Wiseman began work on the film a few weeks after the 1968 Democratic Convention in Chicago, in which there were violent clashes between Chicago police and demonstrators. He originally intended it "as a chance to do in the pigs." But in a 1970 interview he said that "after about two days of riding around in police cars, I realized my little stereotype was far from the truth, at least in Kansas City. The cops did some horrible things but they also did some nice things." Wiseman said that "we liberals frequently forget that people do terrible violence to each other, against which the police form a minimal and not very successful barrier. I understand now the fear that cops live with. When we got back to the car after the last scene, where one cop disarms three holdup men, his hand was shaking as he lit a cigarette."

Wiseman did not believe that being filmed had an impact on the behavior of the people being filmed, saying that "If it did, the camera would become the great behavior‐change instrument of our time."

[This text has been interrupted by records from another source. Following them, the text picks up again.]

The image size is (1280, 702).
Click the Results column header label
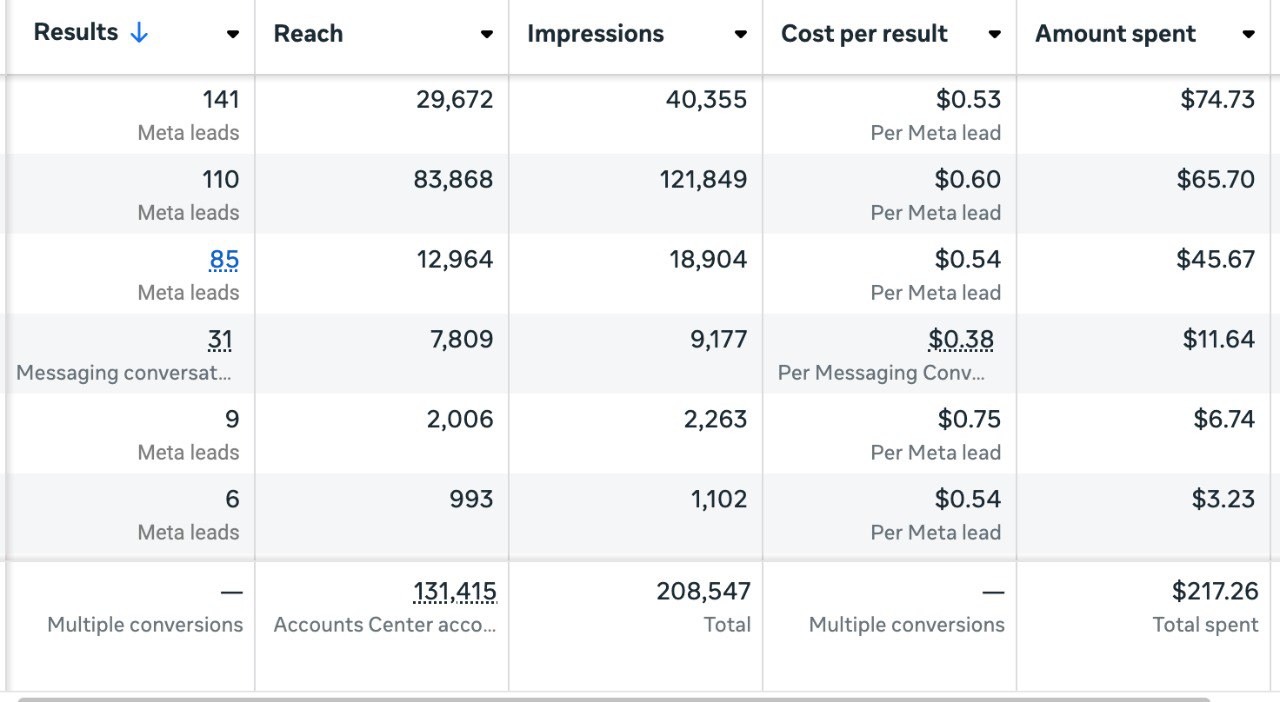click(76, 33)
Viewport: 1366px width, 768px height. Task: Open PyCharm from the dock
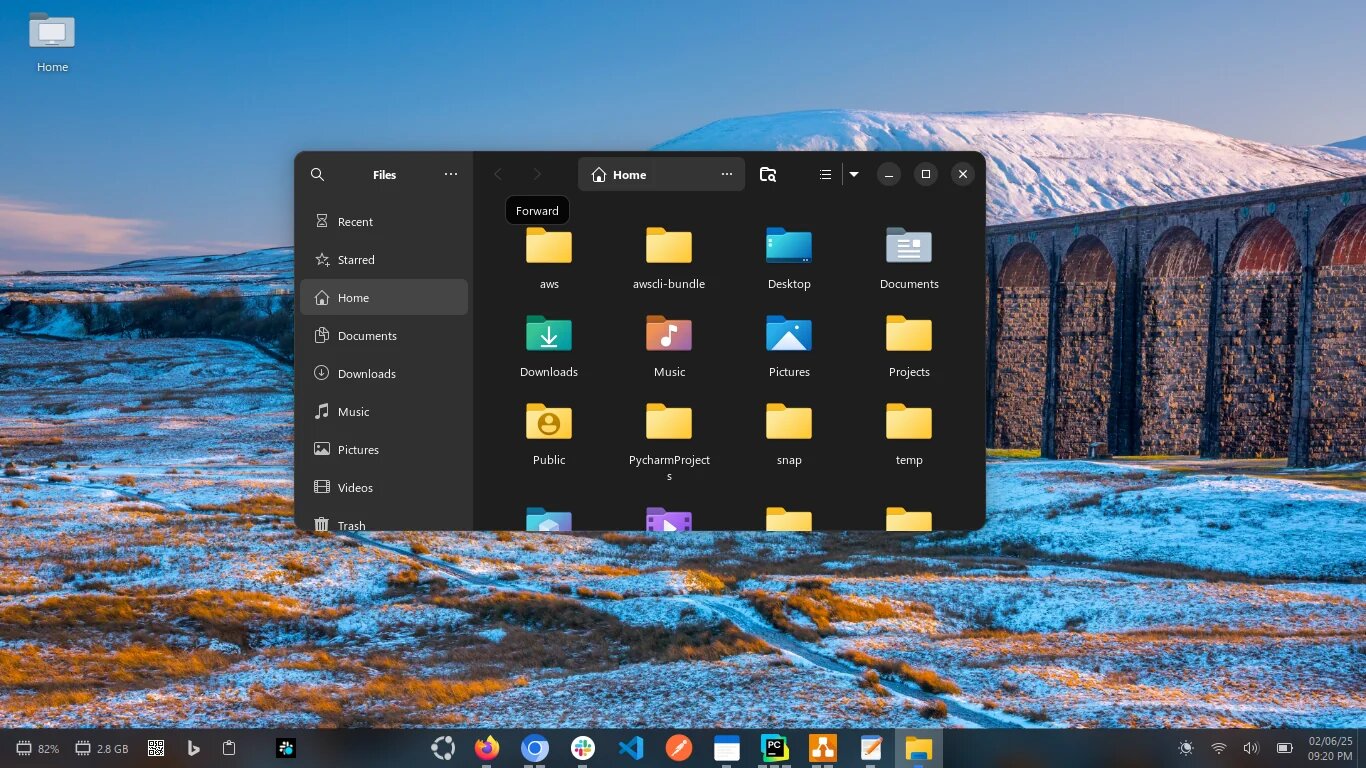pos(775,748)
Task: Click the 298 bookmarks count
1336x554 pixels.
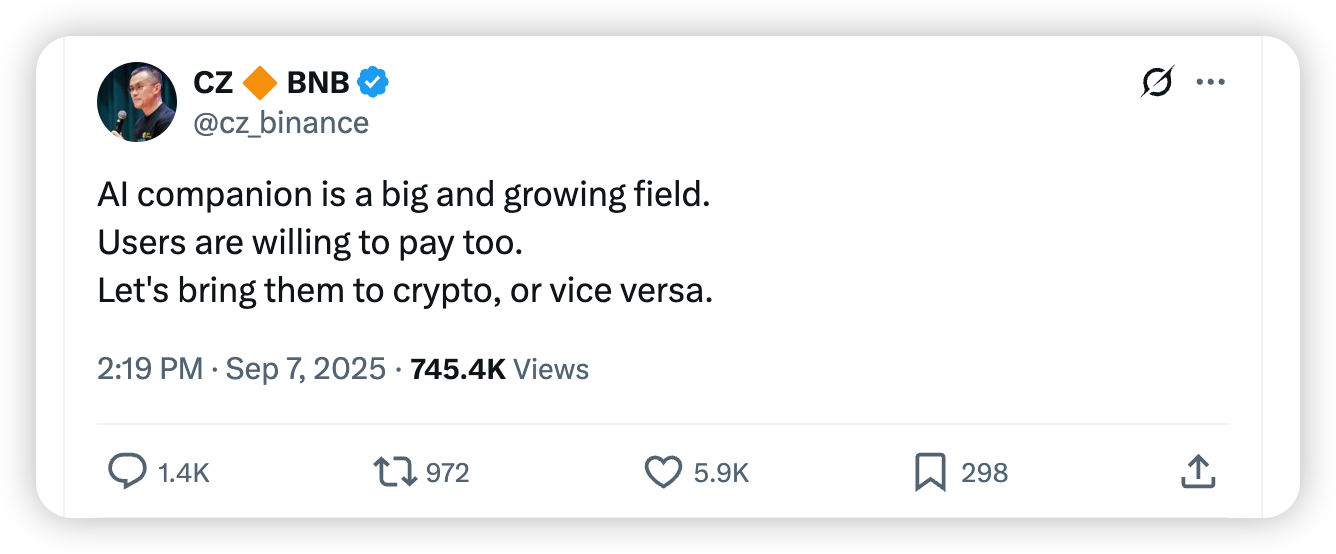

The film was broadcast on March 2, 1969, by NET's Public Broadcast Laboratory (PBL). Prior to the telecast, NET president John F. White, overruling PBL executive's decision, ordered that obscenities be cut from the audio track. The order resulted in a split between PBL and NET. Wiseman protested the decision.

== Critical reaction ==
At the time of a 2017 re-release, the New York Times described the film as "harrowing" and as being among the films that show "brutal and blunt" power. In such early Wiseman films, the newspaper said, "the black-and-white images are sometimes matched by a startling Manicheanism." It described the chokehold scene as a "dreadful, terrifying moment and, for this filmmaker, unusual in its viciousness. Generally, violence in Mr. Wiseman's work remains implied and attenuated, and more a matter of ordinary domination."

In a review of Law and Order, Pauline Kael wrote: "Many of us grow to hate documentaries in school, because the use of movies to teach us something seems a cheat – a pill disguised as candy – and documentaries always seem to be about something we're not interested in. But Wiseman's documentaries show what is left out of both fictional movies and standard documentaries that simplify for a purpose, and his films deal with the primary institutions of our lives."

==Awards and honors==
Law and Order received an Emmy Award for Outstanding Achievement in News Documentary Programming.